### Written problem
Rewrite the rows between the line holding "Identify the location" and the line holding "(1018, 305).", inclusive, with "feedback section" replaced by "review section" and everything else left as it stands. Leave out the pictures.

┌─ Material shown

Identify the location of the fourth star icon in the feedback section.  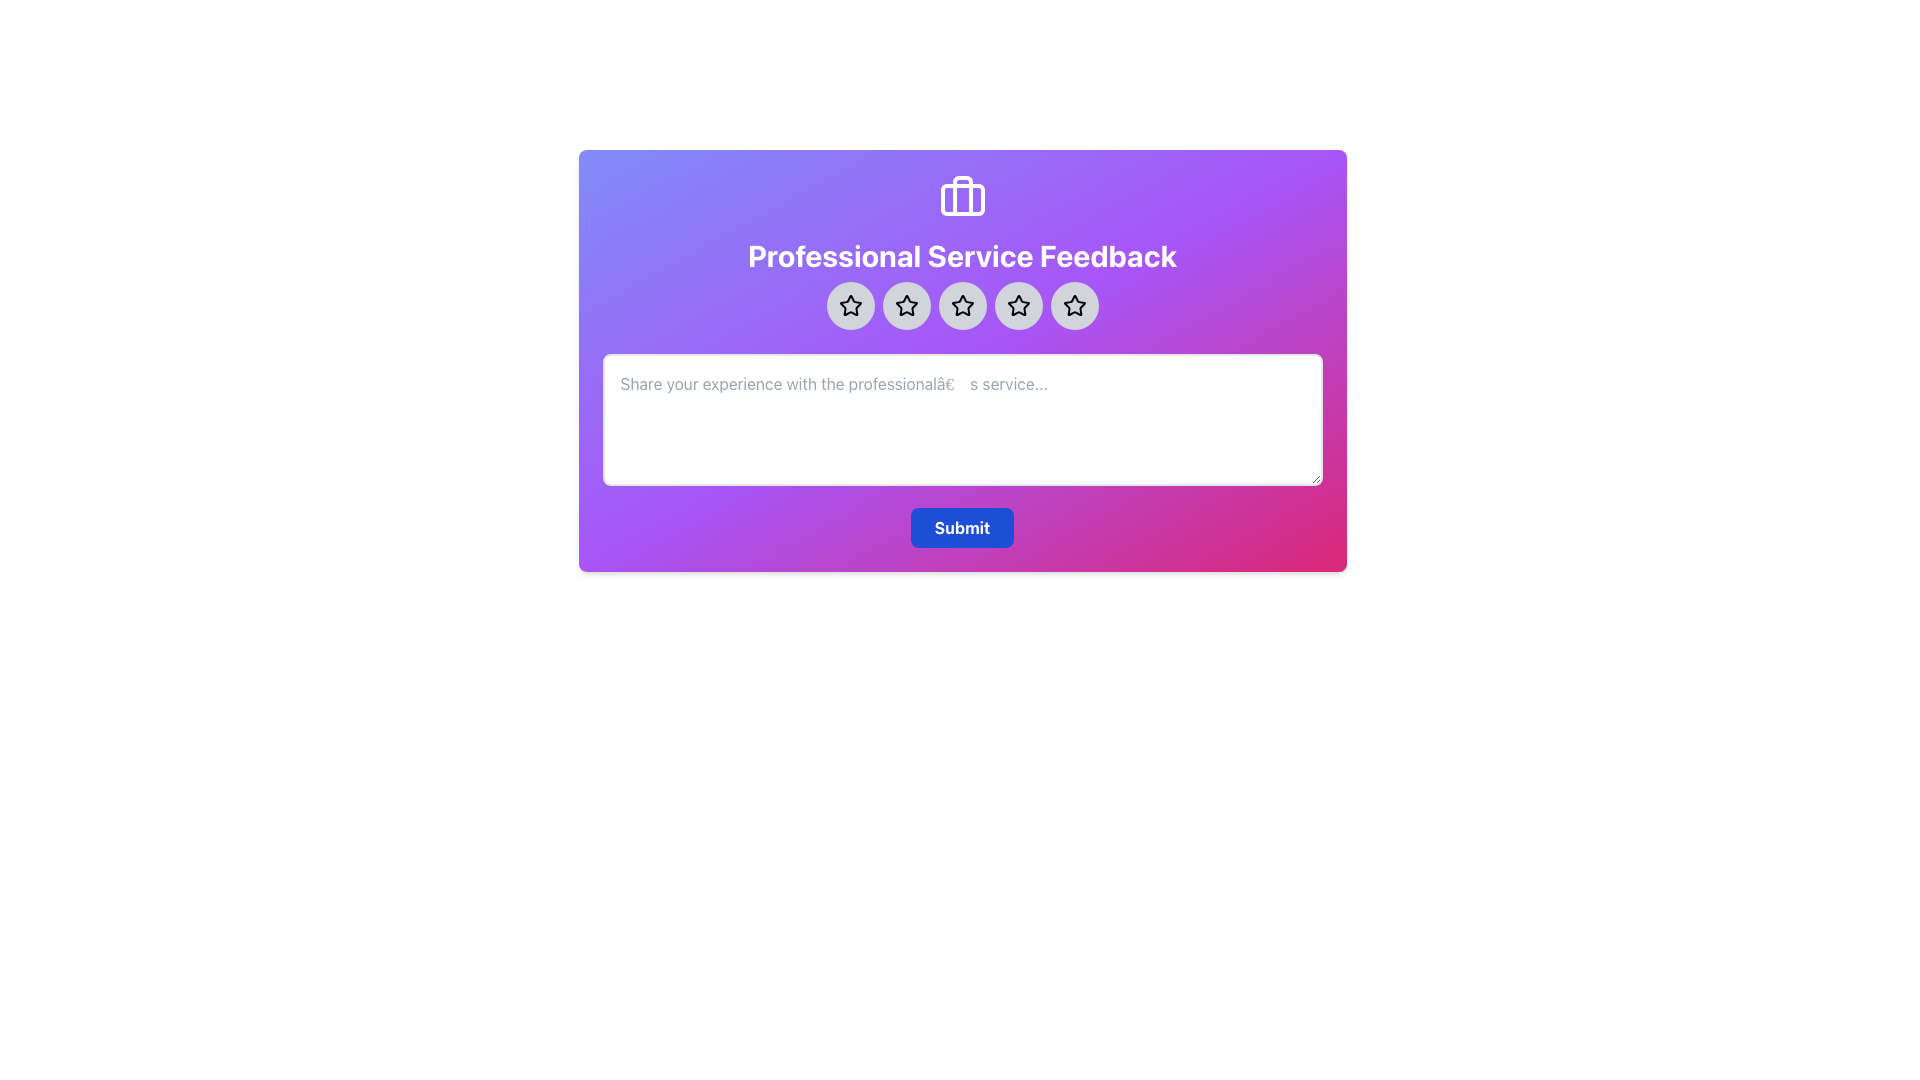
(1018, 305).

└─
┌─ Material shown

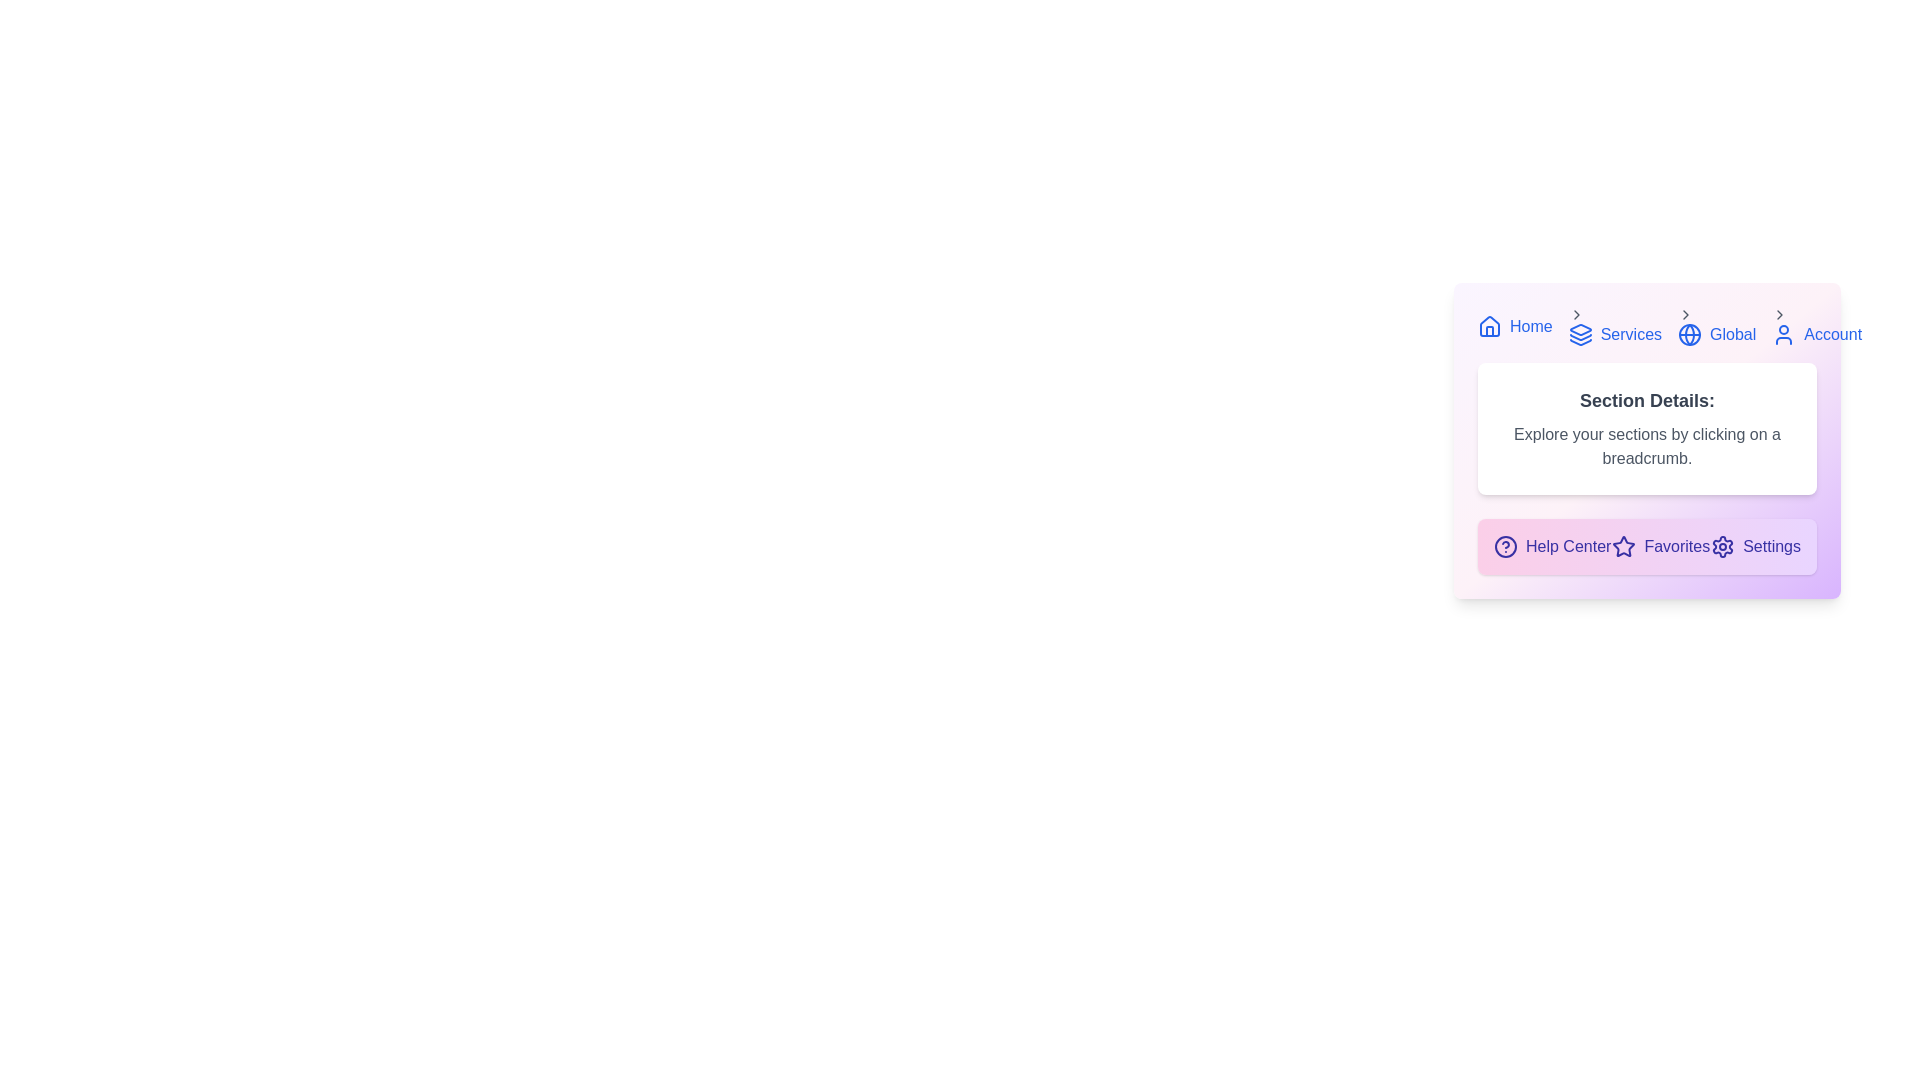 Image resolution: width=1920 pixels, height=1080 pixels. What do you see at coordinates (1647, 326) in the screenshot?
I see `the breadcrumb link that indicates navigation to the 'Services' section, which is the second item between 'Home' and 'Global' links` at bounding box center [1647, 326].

└─
┌─ Material shown

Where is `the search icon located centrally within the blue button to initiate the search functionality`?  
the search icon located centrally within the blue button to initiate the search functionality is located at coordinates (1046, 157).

└─

### Worked solution
Identify the location of the fourth star icon in the review section.  
(1018, 305).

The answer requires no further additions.